▸ **WHAT THE TASK ASKS**
Rewrite the part of the listing that opens with the line containing "This screenshot has height=478, width=379." and closes with the line containing "center [260, 21]." as a numbered list, leaving out any blank lines.

▸ **INFORMATION GIVEN**
Content starts

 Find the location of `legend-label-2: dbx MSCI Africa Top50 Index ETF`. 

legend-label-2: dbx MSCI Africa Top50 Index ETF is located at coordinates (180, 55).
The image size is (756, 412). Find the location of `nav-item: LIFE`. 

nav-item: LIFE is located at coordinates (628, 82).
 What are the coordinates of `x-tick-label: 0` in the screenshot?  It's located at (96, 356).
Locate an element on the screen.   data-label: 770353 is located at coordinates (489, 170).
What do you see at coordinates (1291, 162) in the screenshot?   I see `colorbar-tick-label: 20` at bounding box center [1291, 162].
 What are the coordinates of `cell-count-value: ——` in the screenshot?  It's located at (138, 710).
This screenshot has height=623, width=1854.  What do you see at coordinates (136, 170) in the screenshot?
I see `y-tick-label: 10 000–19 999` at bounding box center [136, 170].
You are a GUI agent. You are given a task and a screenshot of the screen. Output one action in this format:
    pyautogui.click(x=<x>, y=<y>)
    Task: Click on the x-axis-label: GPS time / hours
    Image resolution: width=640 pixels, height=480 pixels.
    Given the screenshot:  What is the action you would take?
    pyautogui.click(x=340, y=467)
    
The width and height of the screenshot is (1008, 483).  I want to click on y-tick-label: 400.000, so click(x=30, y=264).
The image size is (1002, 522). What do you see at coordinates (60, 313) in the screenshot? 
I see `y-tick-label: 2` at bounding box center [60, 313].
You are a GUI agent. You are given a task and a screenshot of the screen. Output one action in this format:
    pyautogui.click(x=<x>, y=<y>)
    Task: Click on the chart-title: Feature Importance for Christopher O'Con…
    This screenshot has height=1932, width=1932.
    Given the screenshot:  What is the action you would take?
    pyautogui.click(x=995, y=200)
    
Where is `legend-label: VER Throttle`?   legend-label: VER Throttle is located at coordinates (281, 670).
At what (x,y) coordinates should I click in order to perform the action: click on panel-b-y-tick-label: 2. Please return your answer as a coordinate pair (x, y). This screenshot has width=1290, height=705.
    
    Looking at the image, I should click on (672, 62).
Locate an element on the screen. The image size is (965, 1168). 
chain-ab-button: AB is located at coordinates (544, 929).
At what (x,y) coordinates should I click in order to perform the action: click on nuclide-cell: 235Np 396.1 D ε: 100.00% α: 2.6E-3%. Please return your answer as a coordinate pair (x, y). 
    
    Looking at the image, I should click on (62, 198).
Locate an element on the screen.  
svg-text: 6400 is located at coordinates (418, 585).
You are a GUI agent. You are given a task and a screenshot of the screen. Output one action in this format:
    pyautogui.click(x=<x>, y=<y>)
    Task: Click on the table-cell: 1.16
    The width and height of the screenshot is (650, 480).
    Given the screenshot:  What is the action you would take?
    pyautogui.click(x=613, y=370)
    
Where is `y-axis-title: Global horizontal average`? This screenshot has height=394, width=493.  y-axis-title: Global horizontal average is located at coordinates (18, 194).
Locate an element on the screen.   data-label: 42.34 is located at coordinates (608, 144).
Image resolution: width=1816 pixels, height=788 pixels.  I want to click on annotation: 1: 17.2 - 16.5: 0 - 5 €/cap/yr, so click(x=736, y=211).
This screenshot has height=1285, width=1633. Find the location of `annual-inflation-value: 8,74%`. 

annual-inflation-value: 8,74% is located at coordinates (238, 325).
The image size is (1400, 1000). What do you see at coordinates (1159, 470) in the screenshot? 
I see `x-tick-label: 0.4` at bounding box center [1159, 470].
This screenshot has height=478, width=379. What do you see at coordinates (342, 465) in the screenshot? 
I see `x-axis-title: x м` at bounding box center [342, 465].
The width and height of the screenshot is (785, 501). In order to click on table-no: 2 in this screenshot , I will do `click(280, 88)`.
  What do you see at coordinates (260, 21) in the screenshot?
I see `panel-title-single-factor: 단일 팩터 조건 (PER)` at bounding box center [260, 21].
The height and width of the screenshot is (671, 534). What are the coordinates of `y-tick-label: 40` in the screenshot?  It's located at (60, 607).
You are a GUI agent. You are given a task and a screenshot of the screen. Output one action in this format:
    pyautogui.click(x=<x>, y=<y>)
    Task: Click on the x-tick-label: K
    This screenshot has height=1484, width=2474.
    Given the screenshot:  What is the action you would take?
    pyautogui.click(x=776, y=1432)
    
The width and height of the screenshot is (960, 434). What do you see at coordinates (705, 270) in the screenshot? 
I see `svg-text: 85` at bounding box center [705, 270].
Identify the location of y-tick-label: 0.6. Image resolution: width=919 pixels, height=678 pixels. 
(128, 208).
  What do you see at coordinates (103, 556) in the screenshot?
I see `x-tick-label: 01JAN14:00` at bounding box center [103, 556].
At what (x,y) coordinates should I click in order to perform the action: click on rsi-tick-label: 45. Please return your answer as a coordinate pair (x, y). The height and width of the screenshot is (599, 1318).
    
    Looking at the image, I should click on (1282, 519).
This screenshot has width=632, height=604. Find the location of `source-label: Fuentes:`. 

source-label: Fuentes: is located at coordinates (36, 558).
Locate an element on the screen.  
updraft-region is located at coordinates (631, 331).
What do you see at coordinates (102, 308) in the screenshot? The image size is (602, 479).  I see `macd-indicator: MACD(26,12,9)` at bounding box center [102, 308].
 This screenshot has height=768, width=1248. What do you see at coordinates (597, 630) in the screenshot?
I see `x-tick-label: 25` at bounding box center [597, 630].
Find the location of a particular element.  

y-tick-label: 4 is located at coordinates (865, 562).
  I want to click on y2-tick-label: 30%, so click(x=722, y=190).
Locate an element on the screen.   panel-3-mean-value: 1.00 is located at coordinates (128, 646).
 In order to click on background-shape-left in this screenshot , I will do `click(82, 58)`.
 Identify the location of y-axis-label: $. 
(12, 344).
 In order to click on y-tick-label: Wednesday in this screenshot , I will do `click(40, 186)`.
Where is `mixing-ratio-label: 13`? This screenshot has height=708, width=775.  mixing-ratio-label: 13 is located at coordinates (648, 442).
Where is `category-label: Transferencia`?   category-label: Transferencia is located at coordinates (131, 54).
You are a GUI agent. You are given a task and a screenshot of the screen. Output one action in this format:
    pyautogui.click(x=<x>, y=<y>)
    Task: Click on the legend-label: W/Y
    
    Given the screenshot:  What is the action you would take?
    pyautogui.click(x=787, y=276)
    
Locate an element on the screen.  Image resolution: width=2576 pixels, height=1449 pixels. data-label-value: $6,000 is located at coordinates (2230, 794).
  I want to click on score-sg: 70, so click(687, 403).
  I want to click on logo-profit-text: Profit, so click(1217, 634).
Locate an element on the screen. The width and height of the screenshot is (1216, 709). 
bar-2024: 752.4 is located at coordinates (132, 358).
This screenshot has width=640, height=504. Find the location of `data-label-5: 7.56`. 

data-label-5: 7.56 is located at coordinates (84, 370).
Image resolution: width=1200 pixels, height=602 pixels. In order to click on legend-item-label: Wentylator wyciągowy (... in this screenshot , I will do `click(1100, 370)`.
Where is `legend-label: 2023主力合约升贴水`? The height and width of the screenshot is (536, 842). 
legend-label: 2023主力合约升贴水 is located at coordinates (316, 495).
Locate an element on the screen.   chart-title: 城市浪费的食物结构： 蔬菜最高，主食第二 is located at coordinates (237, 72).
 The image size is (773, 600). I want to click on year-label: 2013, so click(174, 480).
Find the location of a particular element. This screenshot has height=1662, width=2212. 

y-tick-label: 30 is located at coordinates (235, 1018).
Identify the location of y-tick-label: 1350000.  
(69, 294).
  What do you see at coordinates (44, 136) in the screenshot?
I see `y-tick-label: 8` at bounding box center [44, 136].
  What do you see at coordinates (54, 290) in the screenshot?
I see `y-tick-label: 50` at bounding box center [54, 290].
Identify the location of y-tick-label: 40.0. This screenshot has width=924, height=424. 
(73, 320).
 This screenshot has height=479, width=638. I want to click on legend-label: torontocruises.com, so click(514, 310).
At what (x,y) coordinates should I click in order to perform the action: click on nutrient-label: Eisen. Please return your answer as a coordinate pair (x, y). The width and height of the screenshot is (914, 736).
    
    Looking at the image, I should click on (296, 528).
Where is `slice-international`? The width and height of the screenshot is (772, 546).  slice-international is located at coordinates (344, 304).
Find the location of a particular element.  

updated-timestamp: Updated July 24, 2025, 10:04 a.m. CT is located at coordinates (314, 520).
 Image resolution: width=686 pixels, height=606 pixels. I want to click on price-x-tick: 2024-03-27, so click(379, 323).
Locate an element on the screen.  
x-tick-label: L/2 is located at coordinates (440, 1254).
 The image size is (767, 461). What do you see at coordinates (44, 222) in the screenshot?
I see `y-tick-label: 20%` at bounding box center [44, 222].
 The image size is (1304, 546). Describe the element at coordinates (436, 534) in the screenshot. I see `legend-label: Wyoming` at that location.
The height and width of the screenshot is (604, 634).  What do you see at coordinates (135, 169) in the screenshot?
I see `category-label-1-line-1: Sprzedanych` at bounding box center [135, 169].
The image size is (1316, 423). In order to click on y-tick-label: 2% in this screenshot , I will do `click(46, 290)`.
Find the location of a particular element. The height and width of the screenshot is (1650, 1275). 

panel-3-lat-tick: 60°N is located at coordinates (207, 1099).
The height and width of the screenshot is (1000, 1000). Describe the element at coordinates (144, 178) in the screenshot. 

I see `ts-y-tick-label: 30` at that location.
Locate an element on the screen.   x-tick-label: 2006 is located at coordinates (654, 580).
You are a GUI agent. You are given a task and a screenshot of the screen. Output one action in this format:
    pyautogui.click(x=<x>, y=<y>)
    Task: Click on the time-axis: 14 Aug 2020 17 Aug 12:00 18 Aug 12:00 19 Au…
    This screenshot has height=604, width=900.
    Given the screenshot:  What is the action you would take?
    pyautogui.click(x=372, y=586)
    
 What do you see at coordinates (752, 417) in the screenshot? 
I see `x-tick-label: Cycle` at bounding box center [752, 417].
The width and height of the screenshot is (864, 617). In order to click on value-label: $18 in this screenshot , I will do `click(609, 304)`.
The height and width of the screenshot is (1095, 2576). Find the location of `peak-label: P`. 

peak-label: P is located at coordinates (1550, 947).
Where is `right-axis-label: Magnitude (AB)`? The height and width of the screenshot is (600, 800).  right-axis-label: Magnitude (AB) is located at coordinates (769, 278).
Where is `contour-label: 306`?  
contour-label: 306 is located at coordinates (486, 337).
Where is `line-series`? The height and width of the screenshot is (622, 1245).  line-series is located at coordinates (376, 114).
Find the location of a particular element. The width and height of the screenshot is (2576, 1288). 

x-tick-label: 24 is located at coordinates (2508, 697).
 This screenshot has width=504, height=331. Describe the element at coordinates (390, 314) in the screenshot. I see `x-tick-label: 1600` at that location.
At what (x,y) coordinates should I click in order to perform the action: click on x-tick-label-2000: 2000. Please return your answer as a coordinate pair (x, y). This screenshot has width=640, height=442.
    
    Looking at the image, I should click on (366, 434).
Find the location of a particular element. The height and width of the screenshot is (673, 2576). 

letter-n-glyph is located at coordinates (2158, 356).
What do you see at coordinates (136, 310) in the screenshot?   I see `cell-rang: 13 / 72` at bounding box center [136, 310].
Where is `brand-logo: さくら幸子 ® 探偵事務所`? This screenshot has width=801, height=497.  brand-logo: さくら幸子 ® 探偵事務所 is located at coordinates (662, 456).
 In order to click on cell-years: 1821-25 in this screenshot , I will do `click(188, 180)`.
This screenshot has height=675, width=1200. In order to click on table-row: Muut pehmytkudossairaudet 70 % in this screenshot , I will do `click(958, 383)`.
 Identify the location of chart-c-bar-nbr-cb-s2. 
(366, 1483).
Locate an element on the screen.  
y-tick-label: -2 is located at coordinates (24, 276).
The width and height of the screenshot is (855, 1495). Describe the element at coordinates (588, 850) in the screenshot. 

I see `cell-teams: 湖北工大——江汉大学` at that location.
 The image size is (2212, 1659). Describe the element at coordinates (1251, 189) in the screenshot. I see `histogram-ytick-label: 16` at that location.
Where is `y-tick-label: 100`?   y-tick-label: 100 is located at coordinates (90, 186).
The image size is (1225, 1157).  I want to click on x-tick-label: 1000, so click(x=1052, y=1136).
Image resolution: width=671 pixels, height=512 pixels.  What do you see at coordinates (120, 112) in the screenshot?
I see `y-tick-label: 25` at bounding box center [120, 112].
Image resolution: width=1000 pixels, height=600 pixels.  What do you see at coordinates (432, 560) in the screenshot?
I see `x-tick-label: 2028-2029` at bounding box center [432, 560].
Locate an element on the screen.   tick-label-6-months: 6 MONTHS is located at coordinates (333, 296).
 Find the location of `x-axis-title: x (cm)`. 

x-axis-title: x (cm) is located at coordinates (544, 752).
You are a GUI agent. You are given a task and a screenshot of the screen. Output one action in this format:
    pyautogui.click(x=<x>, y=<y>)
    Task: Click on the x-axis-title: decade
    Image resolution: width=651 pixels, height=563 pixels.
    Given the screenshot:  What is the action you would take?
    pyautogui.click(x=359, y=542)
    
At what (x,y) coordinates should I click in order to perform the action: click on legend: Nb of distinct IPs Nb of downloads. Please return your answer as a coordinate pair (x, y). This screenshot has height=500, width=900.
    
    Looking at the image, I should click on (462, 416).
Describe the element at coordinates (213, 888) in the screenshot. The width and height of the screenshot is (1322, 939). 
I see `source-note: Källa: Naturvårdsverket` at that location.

Content ends

▸ **REPLY TO THE TASK**
1. This screenshot has height=478, width=379. What do you see at coordinates (342, 465) in the screenshot? 
2. I see `x-axis-title: x м` at bounding box center [342, 465].
3. The width and height of the screenshot is (785, 501). In order to click on table-no: 2 in this screenshot , I will do `click(280, 88)`.
4.   What do you see at coordinates (260, 21) in the screenshot?
5. I see `panel-title-single-factor: 단일 팩터 조건 (PER)` at bounding box center [260, 21].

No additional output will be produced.